This line says that the best solution it's found so far is to fly at 6,000m at a pitch of 28 degrees with throttle at 5.4%. Then you'll be going 88 m/s and you'll consume 0.000 kg per m you travel. It helps to rewrite it as something like 35 kg per 100 km.

After crunching for a while it will output something more legible like:

Fly at 25500 m altitude, pitch 46 degrees, throttle 0.146, to achieve 1192.61 m/s using 0.0286144 U/km

So there you go -- with turbojets you should fly high and steep. At that altitude, I think 14.6% is full throttle.
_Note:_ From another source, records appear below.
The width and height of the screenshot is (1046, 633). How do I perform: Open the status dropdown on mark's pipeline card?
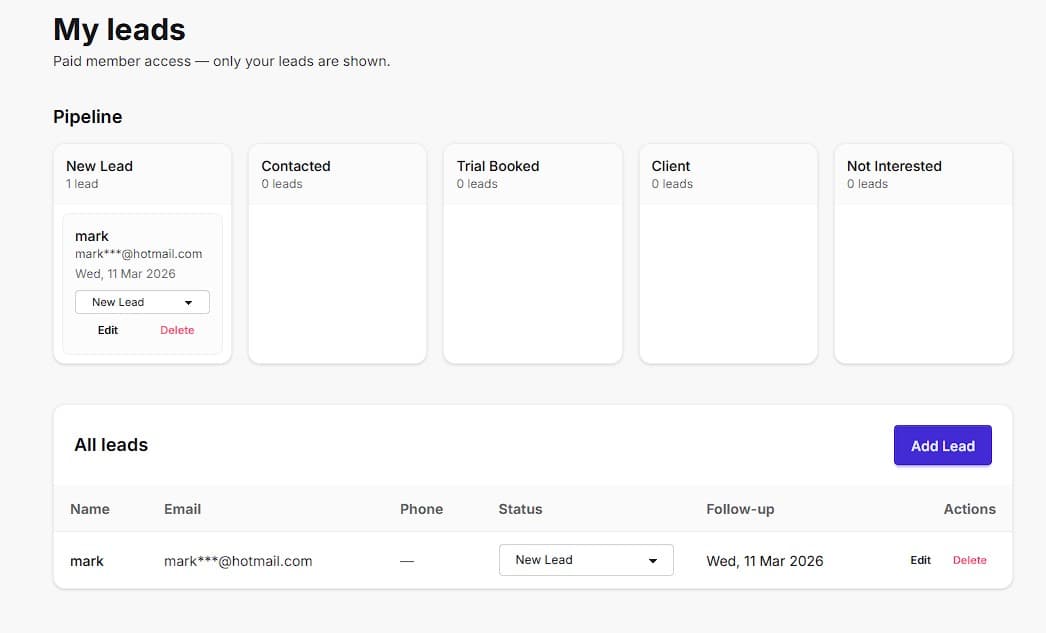[x=141, y=301]
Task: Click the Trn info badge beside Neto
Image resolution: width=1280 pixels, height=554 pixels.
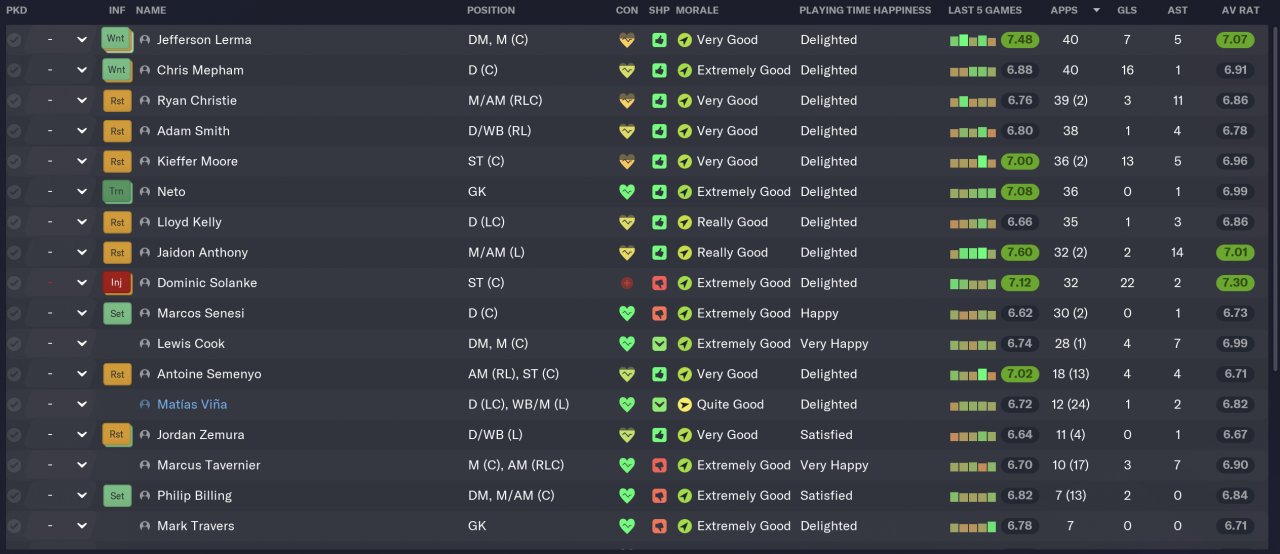Action: [x=117, y=192]
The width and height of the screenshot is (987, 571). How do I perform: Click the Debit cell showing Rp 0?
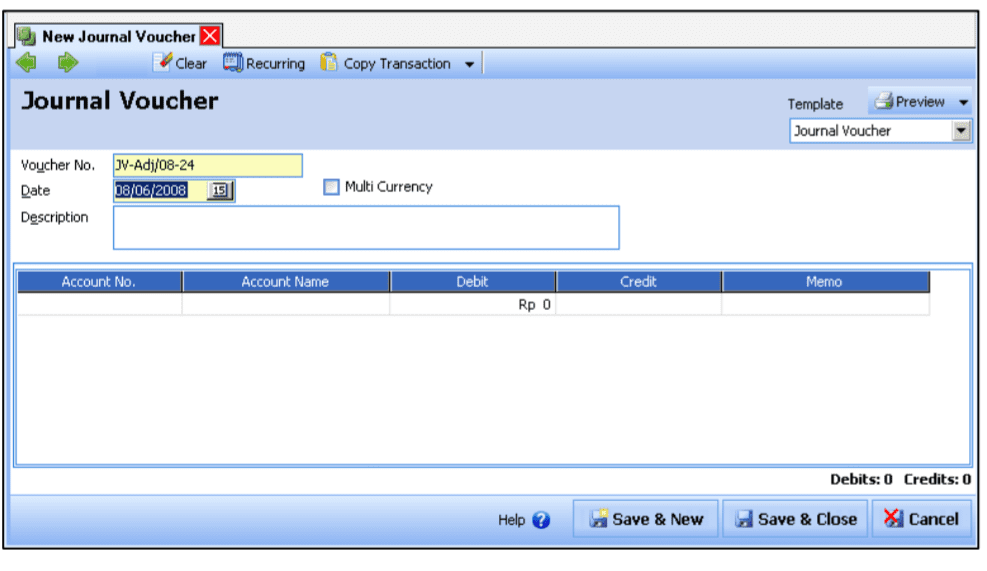pyautogui.click(x=473, y=306)
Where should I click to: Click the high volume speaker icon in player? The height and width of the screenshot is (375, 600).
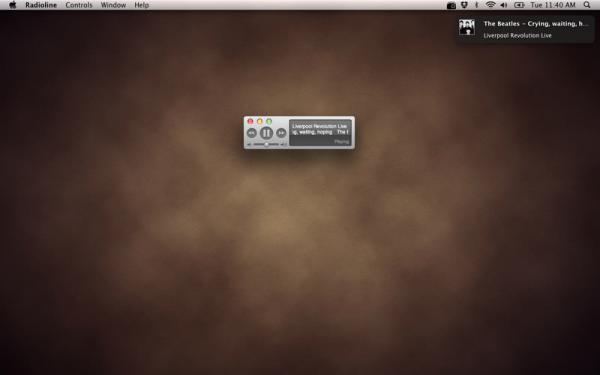pos(283,145)
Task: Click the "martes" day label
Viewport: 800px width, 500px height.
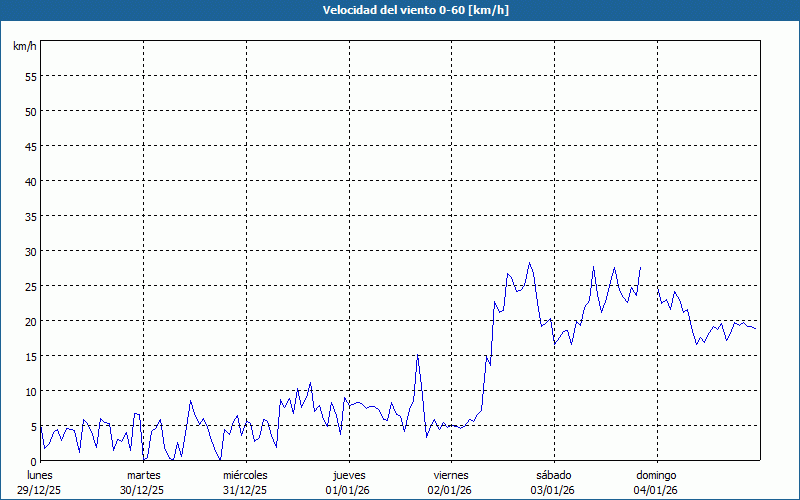Action: (x=143, y=475)
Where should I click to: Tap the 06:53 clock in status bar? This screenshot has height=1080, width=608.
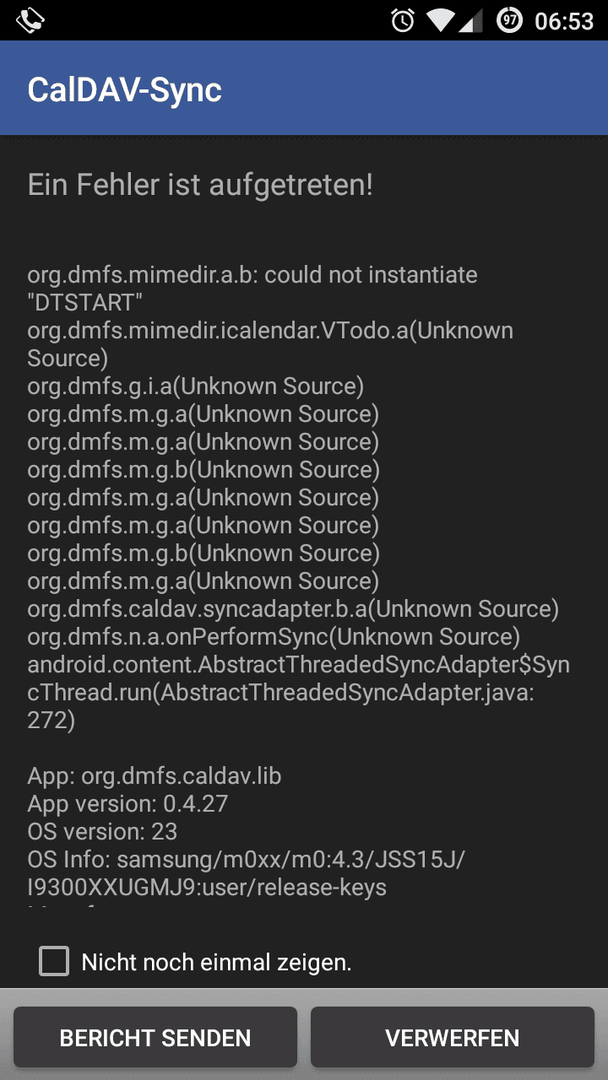click(x=564, y=21)
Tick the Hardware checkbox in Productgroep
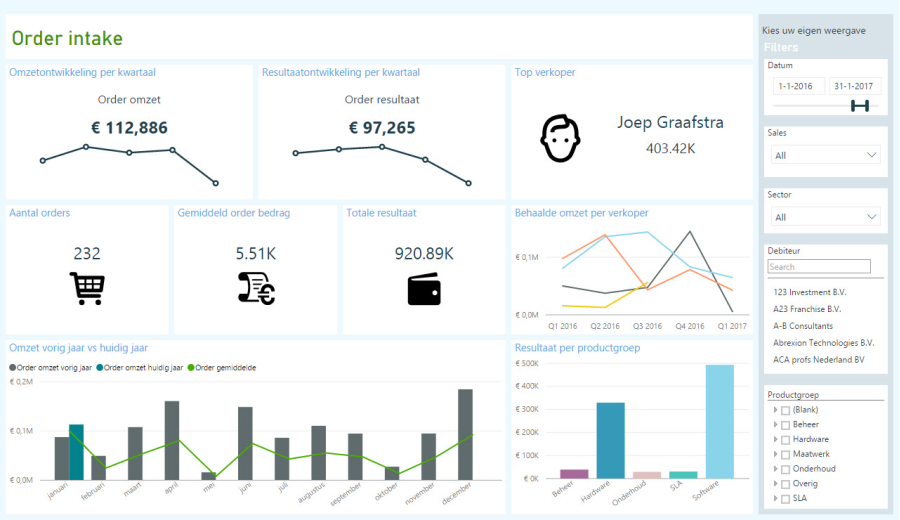 (785, 439)
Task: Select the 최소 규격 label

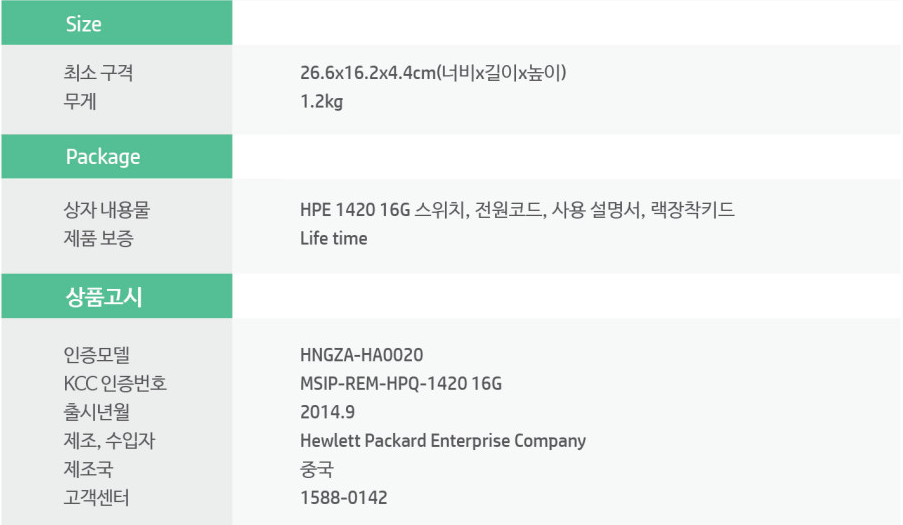Action: coord(98,73)
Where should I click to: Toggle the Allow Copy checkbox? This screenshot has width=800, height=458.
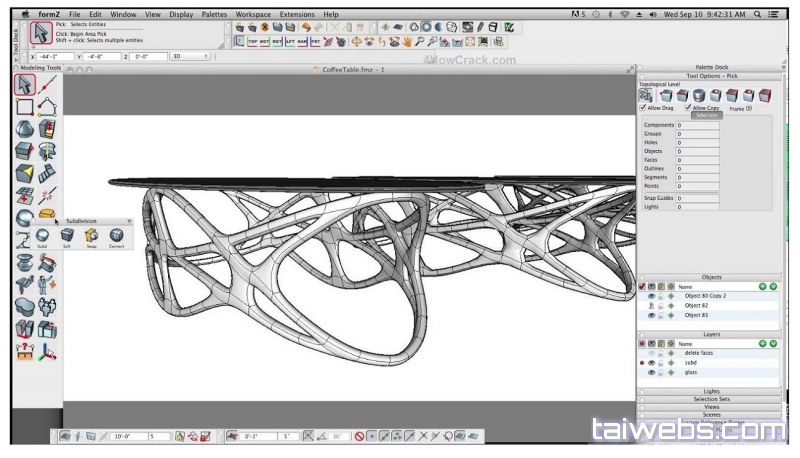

What's interesting with the turbojet planes I've tried is that there's an ideal point around 6km to 6.5km at very low throttle, then performance falls until about 15km. After that, performance rises again, and basically it's all about going as high as you possibly can, even if it requires pitching up steeply to maintain that altitude.

My code assumes you want to stay level. I'm doubtful that's this is actually optimal -- instead, you could bob up and down. That way you put out a lot of thrust at low altitude with marginally better Isp, then you punch through to high altitude where the air is thin. But it's certainly more restful to just stay at a fixed altitude.

- - - Updated - - -

Oh, and if you replace the turbojet with a basicjet you get the advice:

Fly at 3000 m altitude, pitch 30 degrees, throttle 0.020, to achieve 46.91 m/s using 0.0417307 U/km

So the basic jet is much slower *and* burns rather more fuel -- at least on this plane.

[Anquietas314]

numberobis: A possibly more efficient strategy with turbojets (particularly with a small, high TWR plane) is to launch the plane out of the atmosphere into a suborbital hop to cover very large distances (using the turbos). It's not quite what OP was after, but in my experience it uses way less fuel than flying through the atmosphere to get there, although admittedly precision's a bit of a tricky issue because of the spin up/down times on the jets.

[numerobis]

The forum merged my update for the basic jets, which obscures my last paragraph that says basically that -- level flight is what my code assumes, but that isn't necessarily the most efficient.

[Anquietas314]

The forum merged my update for the basic jets, which obscures my last paragraph that says basically that -- level flight is what my code assumes, but that isn't necessarily the most efficient.

Oh I did see that, it's just that your suggestion was a little different; I'm saying you should (in my experience) punch through not only to high altitude, but completely out of the atmosphere (i.e. > 70km)

[numerobis]

Ah, OK, sure. I'm sure there's an analyzable tradeoff between the energy to push yourself way high versus the savings from the lack of air.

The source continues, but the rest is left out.